WHAT IS EXPECTED: Among the lines below, restate word for word only those from the line with "Viewport: 554px width, 554px height." through the line with "The height and width of the screenshot is (809, 1119).", with both end lines kept.

┄┄┄┄┄┄┄┄┄┄

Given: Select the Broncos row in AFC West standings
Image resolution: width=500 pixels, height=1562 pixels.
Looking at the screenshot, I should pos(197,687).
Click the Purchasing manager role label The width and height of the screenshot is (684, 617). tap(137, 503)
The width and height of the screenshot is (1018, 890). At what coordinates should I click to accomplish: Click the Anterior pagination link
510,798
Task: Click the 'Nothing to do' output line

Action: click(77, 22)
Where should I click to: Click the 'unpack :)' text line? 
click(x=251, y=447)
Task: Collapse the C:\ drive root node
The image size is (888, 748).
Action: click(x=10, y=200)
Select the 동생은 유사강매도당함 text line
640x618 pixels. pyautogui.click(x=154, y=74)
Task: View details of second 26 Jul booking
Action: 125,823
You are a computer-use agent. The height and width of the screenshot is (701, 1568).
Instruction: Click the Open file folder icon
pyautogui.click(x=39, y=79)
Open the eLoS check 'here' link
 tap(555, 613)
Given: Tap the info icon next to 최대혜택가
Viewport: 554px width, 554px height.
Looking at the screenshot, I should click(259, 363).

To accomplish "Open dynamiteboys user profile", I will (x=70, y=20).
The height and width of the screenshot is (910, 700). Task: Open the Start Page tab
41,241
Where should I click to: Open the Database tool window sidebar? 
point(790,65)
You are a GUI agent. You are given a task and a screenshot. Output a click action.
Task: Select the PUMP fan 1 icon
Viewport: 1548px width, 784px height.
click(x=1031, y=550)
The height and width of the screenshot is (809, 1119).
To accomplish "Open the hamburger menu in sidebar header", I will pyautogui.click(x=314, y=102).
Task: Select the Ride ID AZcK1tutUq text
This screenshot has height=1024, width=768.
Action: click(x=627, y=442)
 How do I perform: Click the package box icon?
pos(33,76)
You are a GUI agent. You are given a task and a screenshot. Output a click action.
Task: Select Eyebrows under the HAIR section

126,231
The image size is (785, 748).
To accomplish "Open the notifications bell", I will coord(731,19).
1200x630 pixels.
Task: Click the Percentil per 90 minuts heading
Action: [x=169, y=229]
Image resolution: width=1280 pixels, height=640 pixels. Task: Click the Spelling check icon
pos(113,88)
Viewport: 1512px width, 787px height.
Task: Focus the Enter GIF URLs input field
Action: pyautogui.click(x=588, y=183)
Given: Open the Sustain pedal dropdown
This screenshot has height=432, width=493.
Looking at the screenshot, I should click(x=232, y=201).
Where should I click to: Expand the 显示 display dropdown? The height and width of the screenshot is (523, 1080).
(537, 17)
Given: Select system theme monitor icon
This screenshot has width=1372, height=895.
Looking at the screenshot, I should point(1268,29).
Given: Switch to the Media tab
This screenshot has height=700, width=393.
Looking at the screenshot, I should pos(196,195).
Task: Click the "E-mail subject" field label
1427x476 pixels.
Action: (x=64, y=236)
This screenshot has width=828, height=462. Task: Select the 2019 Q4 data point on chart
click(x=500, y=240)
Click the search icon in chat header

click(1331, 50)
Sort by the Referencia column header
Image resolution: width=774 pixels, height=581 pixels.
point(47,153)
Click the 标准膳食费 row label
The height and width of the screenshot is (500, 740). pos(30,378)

┄┄┄┄┄┄┄┄┄┄

FINAL ANSWER:
Viewport: 554px width, 554px height.
Looking at the screenshot, I should click(259, 363).

To accomplish "Open dynamiteboys user profile", I will (x=70, y=20).
The height and width of the screenshot is (910, 700). Task: Open the Start Page tab
41,241
Where should I click to: Open the Database tool window sidebar? 
point(790,65)
You are a GUI agent. You are given a task and a screenshot. Output a click action.
Task: Select the PUMP fan 1 icon
Viewport: 1548px width, 784px height.
click(x=1031, y=550)
The height and width of the screenshot is (809, 1119).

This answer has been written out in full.